How many lines in the records contain the string "avaa", matching case exactly? Reply with the number alone.

________________________________________

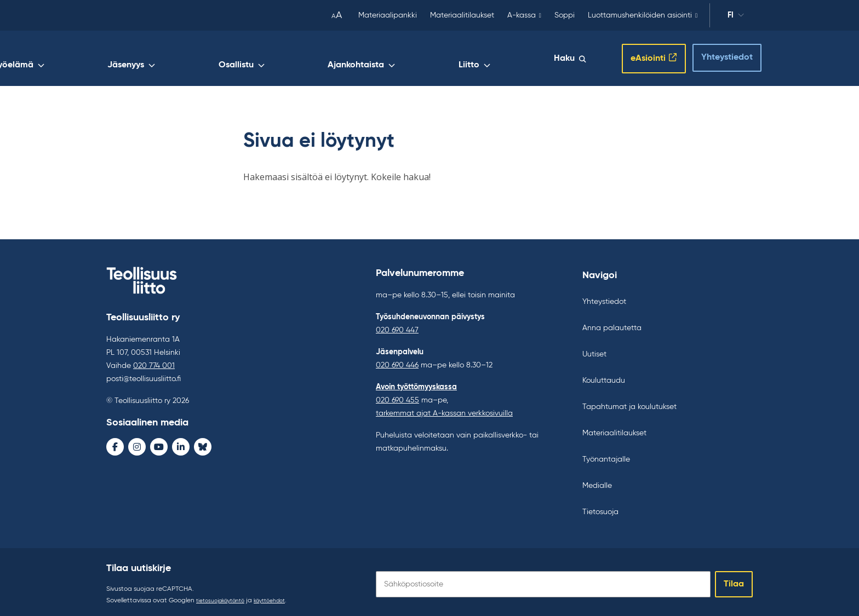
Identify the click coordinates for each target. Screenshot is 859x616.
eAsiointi (637, 56)
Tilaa (734, 580)
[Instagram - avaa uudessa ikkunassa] (137, 445)
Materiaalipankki (387, 15)
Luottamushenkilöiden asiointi (640, 15)
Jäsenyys (335, 59)
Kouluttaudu (604, 376)
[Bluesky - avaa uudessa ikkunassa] (203, 445)
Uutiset (594, 350)
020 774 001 (154, 364)
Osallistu (396, 59)
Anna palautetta (612, 324)
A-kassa (522, 15)
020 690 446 (397, 361)
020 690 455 (397, 396)
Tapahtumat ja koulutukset (629, 402)
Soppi (564, 15)
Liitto (528, 59)
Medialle (597, 481)
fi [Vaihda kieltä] (736, 17)
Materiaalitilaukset (462, 15)
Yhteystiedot (717, 55)
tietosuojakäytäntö (225, 596)
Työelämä (273, 59)
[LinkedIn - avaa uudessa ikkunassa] (181, 445)
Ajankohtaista (465, 59)
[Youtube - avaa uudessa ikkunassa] (159, 445)
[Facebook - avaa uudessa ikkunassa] (115, 445)
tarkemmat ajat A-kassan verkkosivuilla (444, 409)
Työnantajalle (606, 455)
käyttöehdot (283, 596)
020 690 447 (397, 326)
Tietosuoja (600, 508)
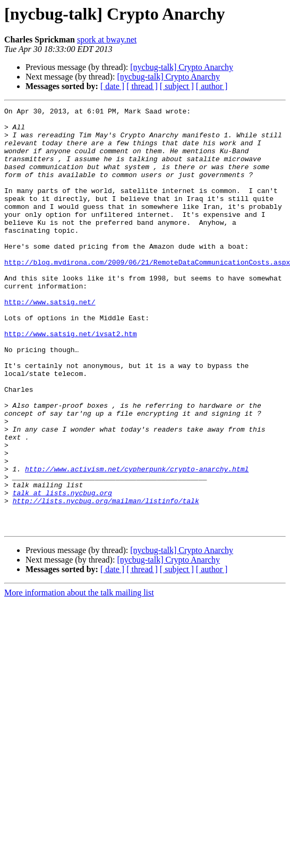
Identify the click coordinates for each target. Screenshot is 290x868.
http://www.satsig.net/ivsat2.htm (71, 380)
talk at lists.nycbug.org (62, 571)
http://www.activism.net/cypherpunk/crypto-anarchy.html (137, 542)
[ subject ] (177, 86)
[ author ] (212, 86)
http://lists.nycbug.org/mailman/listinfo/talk (106, 580)
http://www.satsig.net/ (50, 341)
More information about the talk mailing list (79, 677)
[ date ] (112, 86)
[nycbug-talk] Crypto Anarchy (182, 67)
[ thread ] (142, 86)
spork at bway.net (107, 39)
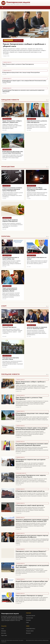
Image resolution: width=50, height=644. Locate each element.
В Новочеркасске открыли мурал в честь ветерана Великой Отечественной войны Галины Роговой (24, 81)
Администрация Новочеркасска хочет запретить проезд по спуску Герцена (31, 476)
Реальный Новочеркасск (9, 327)
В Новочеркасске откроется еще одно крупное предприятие (30, 460)
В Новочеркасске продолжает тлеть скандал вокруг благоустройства (21, 72)
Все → (47, 100)
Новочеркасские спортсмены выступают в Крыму (11, 358)
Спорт (27, 622)
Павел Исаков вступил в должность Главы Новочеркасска (18, 64)
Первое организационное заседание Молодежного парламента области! (10, 290)
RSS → (47, 374)
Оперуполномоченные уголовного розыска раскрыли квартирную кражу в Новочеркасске (12, 189)
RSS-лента (4, 633)
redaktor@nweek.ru (31, 628)
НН (3, 3)
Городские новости (30, 616)
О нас (3, 628)
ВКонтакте (28, 633)
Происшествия (29, 618)
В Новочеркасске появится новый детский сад (30, 491)
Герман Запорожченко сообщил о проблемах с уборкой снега (24, 45)
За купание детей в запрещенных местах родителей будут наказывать (32, 566)
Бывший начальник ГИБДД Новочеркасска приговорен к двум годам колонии (37, 189)
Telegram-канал (30, 631)
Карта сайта (4, 635)
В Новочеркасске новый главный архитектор (30, 505)
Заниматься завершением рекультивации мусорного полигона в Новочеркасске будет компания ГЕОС (32, 520)
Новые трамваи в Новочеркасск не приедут (37, 258)
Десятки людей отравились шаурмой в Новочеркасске (10, 220)
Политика (28, 620)
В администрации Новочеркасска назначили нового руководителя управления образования (23, 91)
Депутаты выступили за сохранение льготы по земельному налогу (37, 328)
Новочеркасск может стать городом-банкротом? (31, 551)
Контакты (4, 631)
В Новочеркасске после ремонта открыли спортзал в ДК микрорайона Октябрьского (32, 536)
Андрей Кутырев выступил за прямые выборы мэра (11, 258)
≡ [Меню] (2, 7)
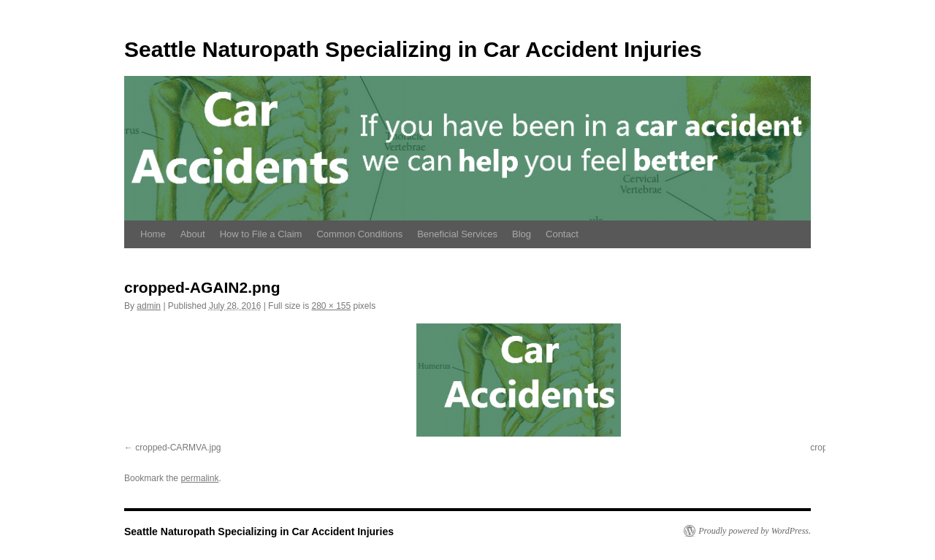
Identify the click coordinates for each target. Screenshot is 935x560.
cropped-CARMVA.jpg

________________________________________

= Result of this task =
5